3.   State your name, address and telephone number.

4.   State the bank or broker at which your shares are held and your
     control number as shown below:

                   Name:              [NA.1]
                   Broker:            [Broker]
                   Control Number:    [ControlNum]
                   Number of Shares:  [NumShares]

5.   Give the operator your voting preferences, using the proxy text below.





              PROXY FOR 2001 ANNUAL MEETING OF SHAREHOLDERS OF
                        WILLAMETTE INDUSTRIES, INC.

       THIS PROXY IS SOLICITED ON BEHALF OF WEYERHAEUSER COMPANY AND
                           COMPANY HOLDINGS, INC.

     The undersigned hereby appoints Robert A. Dowdy and Claire S. Grace
and each of them, with full power of substitution, as proxies of the
undersigned to represent and to vote all shares of common stock, par value
$0.50 per share, of Willamette Industries, Inc., an Oregon corporation (the
"Company"), which the undersigned is entitled to vote at the 2001 Annual
Meeting of the Company's shareholders or at any adjournments, postponements
or reschedulings thereof or at any special meeting called in lieu thereof
(the "2001 Annual Meeting") as follows:

1.   To elect as Class A Directors for a term of three years the nominees
     listed below:

          Thomas M. Luthy, Robert C. Lane and Evelyn Cruz Sroufe

     (  ) FOR all nominees        (  ) WITHHOLD authority for all
                                       nominees

     (  ) FOR all nominees listed above, except vote withheld from the
          nominee(s) whose names you provide to the operator.

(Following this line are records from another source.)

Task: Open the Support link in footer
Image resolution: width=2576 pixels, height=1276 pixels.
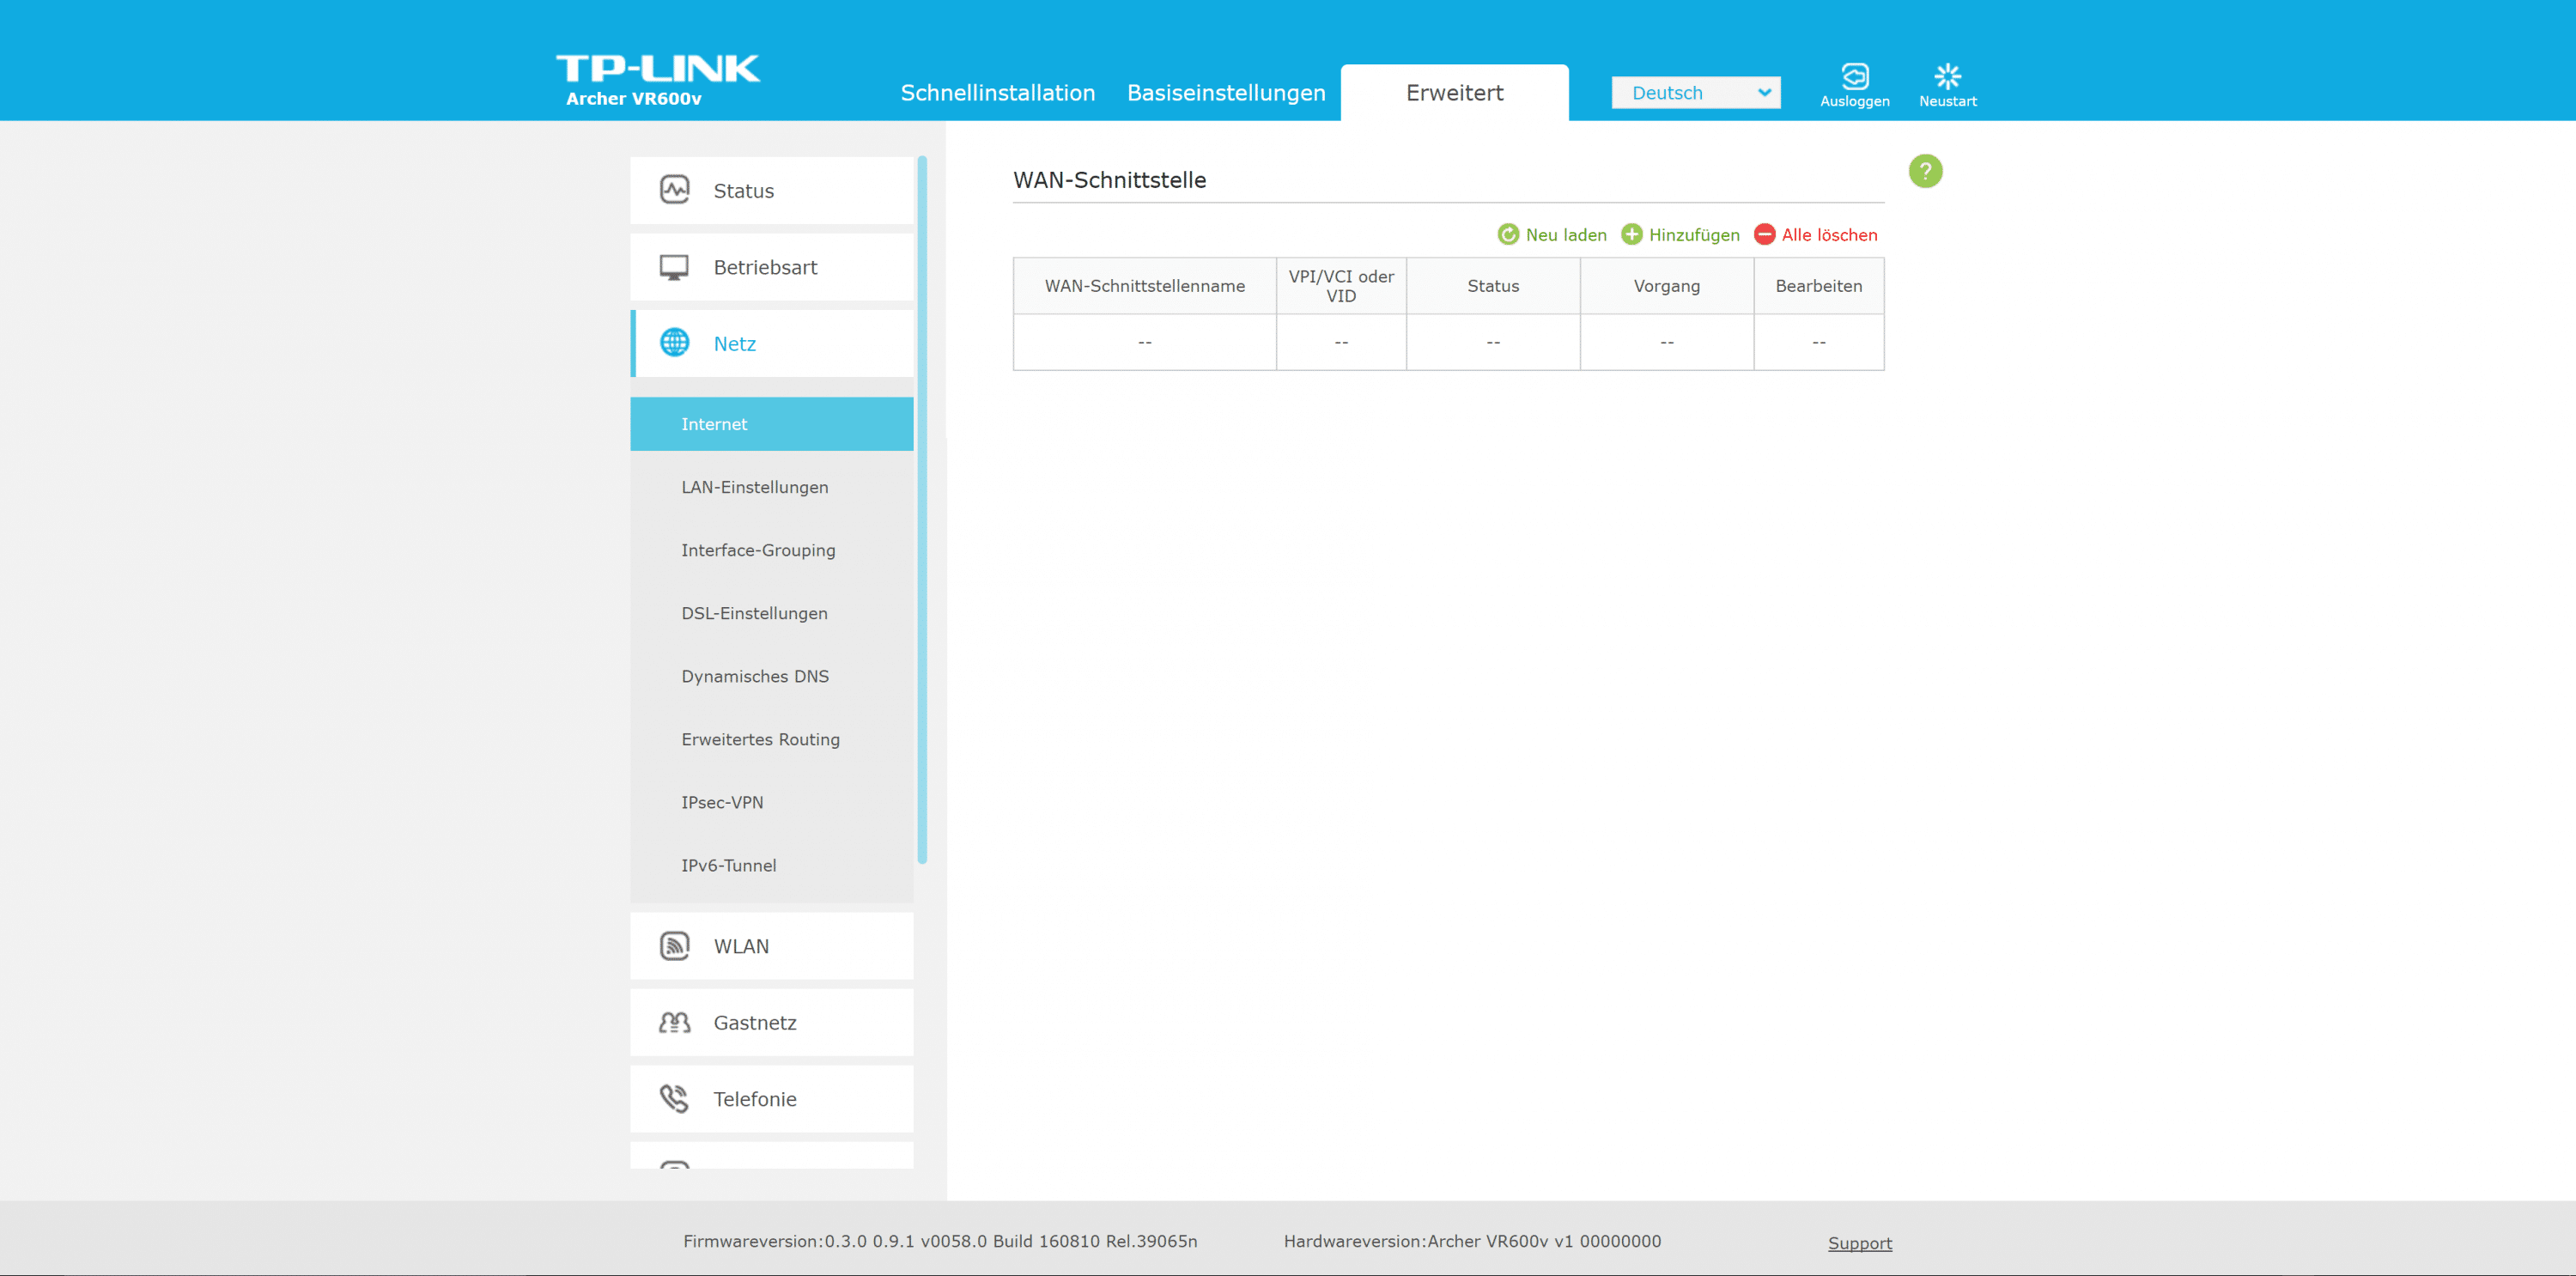Action: tap(1859, 1243)
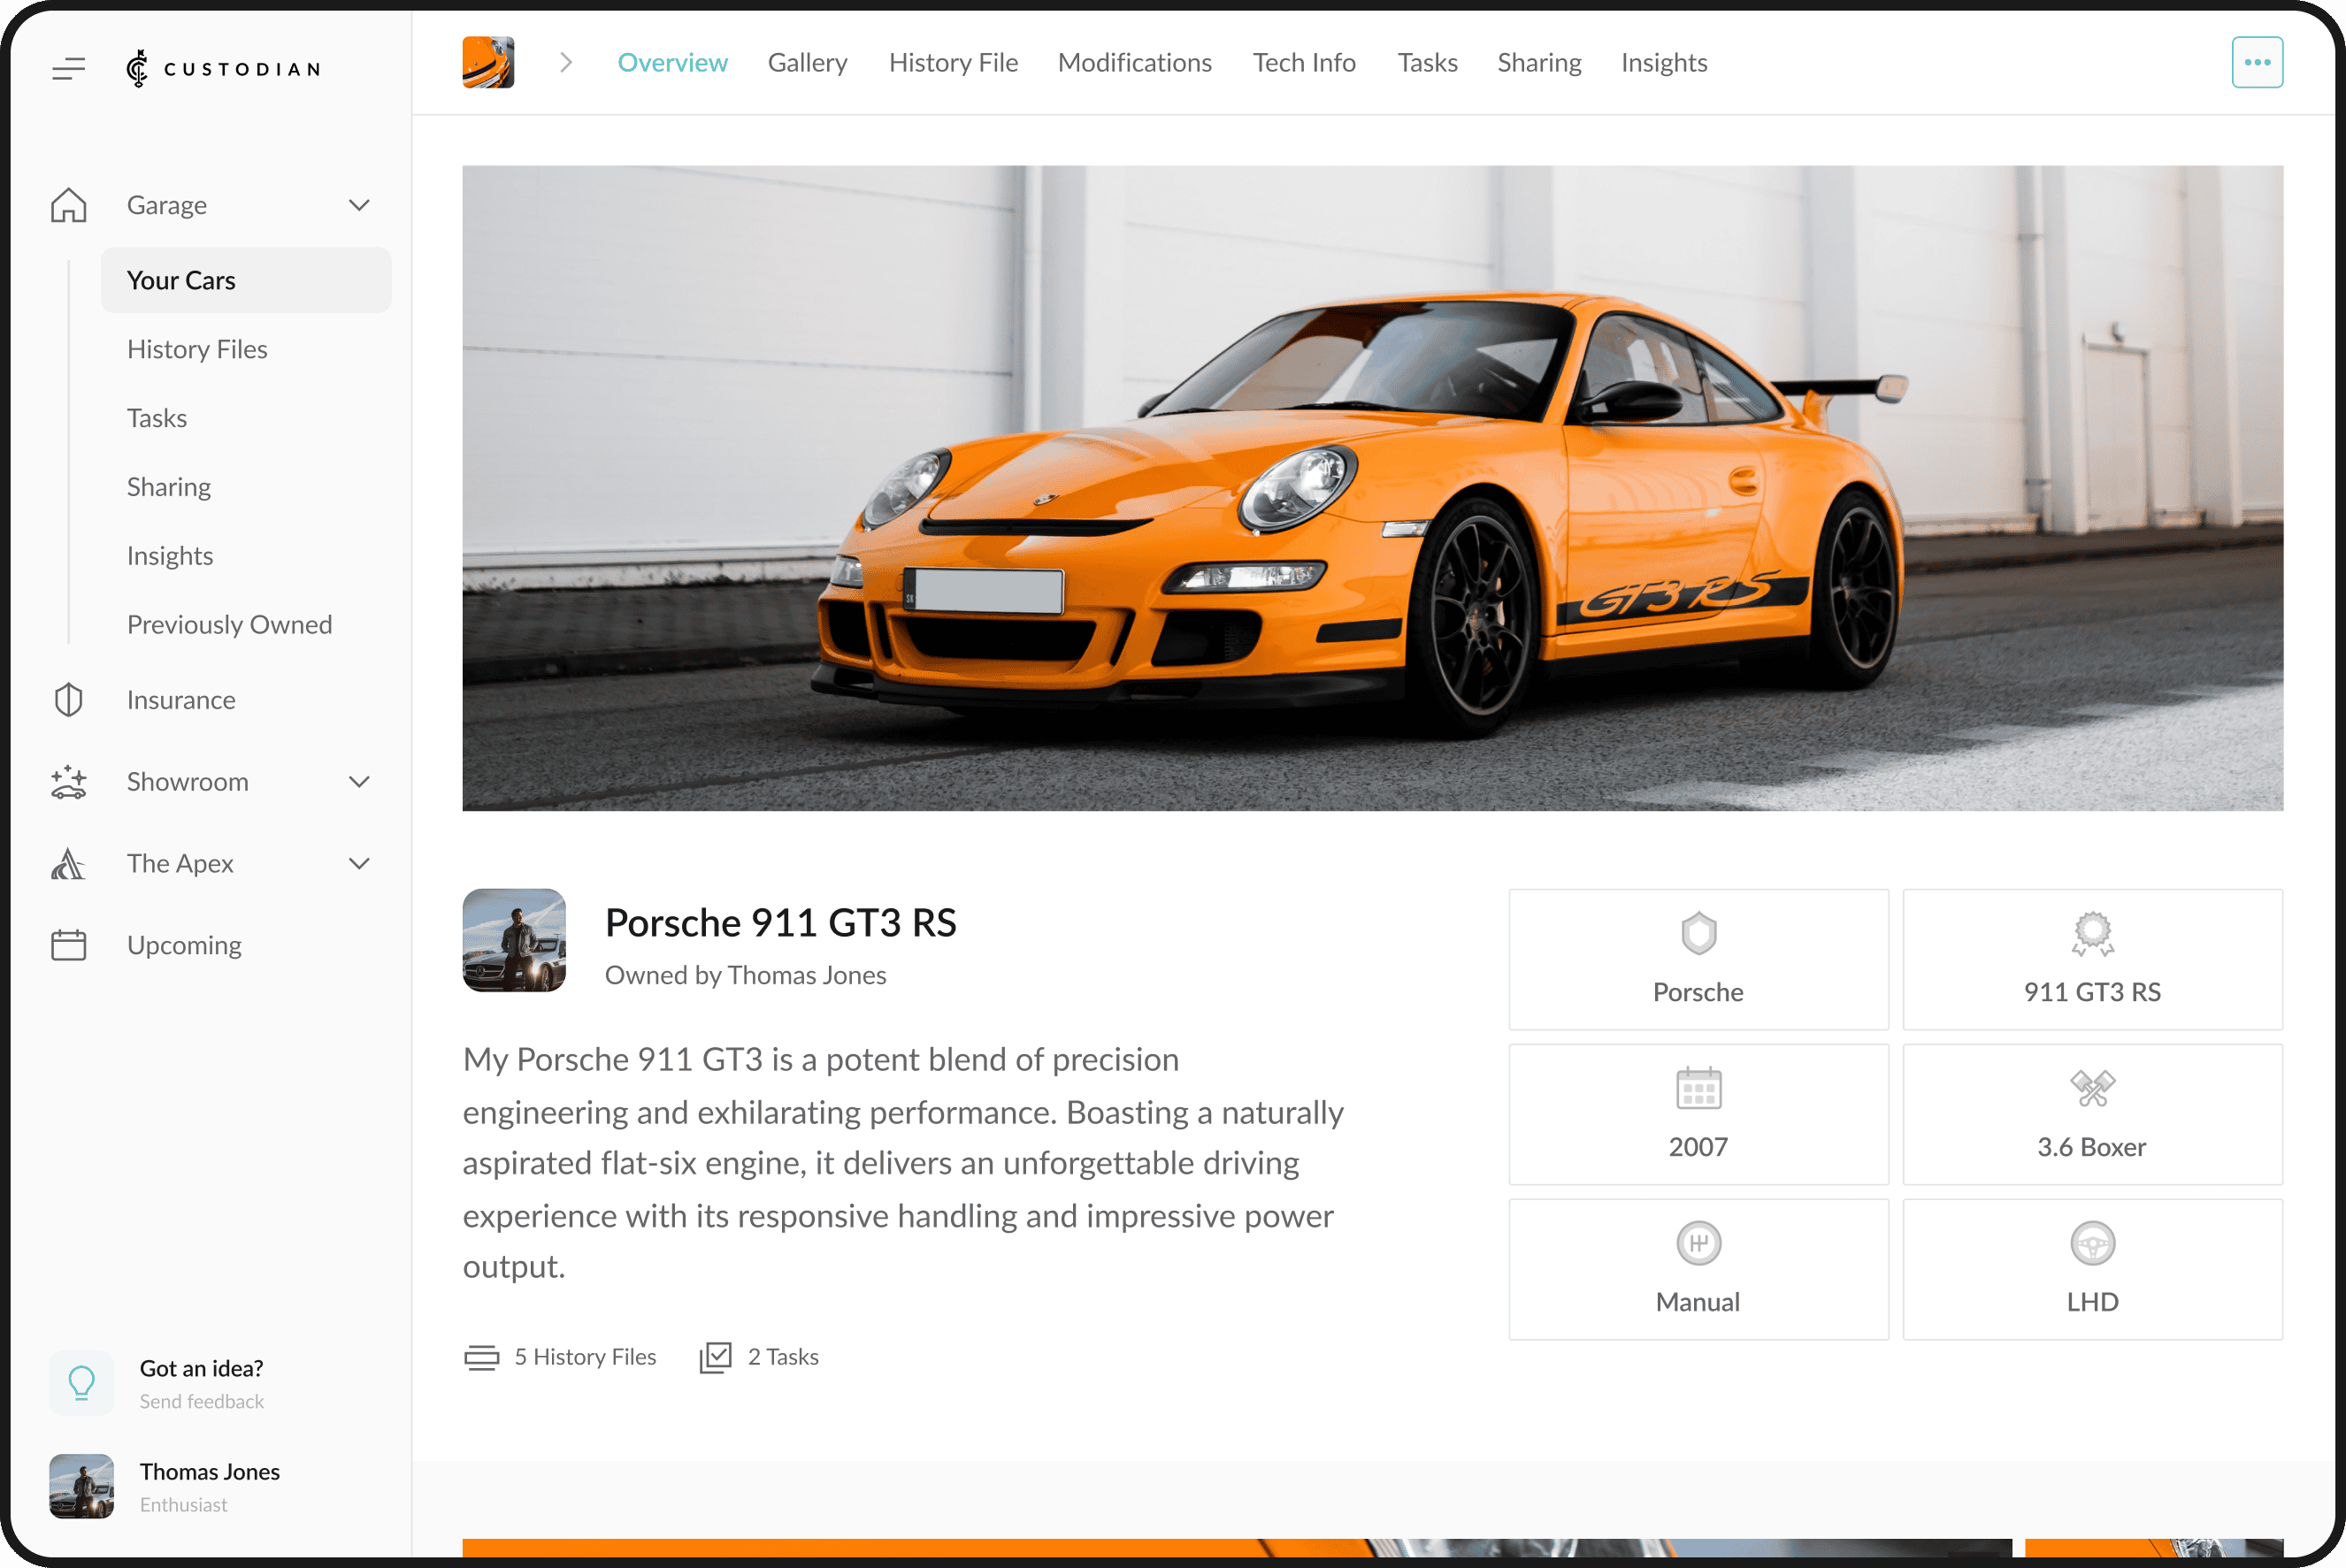Click the 3.6 Boxer engine tile
This screenshot has height=1568, width=2346.
[2091, 1114]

WEYERHAEUSER STRONGLY RECOMMENDS A VOTE FOR ALL NOMINEES.

2.   To adopt the Board Declassification Proposal

     (  ) FOR                 (  ) AGAINST              (  ) ABSTAIN

Weyerhaeuser makes no recommendation as to how Shareholders should vote on
this proposal.

3.   To adopt the Compensation Committee Proposal

     (  ) FOR                 (  ) AGAINST              (  ) ABSTAIN





Weyerhaeuser makes no recommendation as to how Shareholders should vote on
this proposal.

4.   In their discretion, the proxies are authorized to vote (1) for the
     election of any replacement nominee for a nominee for whom the
     undersigned voted if the original nominee is unable to serve or for
     good reason will not serve and (2) upon such other business as may
     properly come before the meeting other than the items set forth above.

THIS PROXY WHEN PROPERLY EXECUTED WILL BE VOTED IN THE MANNER DIRECTED BY
THE UNDERSIGNED SHAREHOLDER. IF NO DIRECTION IS MADE FOR ITEM 1, THIS PROXY
WILL BE VOTED "FOR" ITEM 1. IF NO DIRECTION IS MADE FOR ITEMS 2 OR 3, THIS
PROXY WILL ABSTAIN FROM VOTING IN RESPECT OF THOSE ITEMS.

     The undersigned hereby acknowledges receipt of the Proxy Statement
dated February 9, 2001 and the Supplement dated March 23, 2001, of
Weyerhaeuser Company and Company Holdings, Inc. relating to the 2001 Annual
Meeting. The undersigned hereby revokes any proxies heretofore given by the
undersigned relating to the subject matter hereof and confirms all that the
proxies may lawfully do by virtue hereof.

Please give name to the operator exactly as name appears hereon. When
shares are held jointly, signatures should include both names. When signing
as an attorney, executor, administrator, trustee or guardian, please give
full title as such. If a corporation, please give full corporate name of
the President or other authorized officer. If a partnership, please give
the partnership name of the authorized person.

                           IMPORTANT INFORMATION

Company Holdings, Inc. ("CHI"), a wholly owned subsidiary of Weyerhaeuser
Company, has commenced a tender offer for all the outstanding shares of
common stock of Willamette Industries, Inc. at $50.00 per share, net to the
seller in cash, without interest. The offer currently is scheduled to
expire at 12:00 midnight, New York City time, on Thursday, June 7, 2001.
CHI may extend the offer. If the offer is extended, CHI will notify the
depositary for the offer and issue a press release announcing the extension
on or before 9:00 a.m. New York City time on the first business day
following the date the offer was scheduled to expire.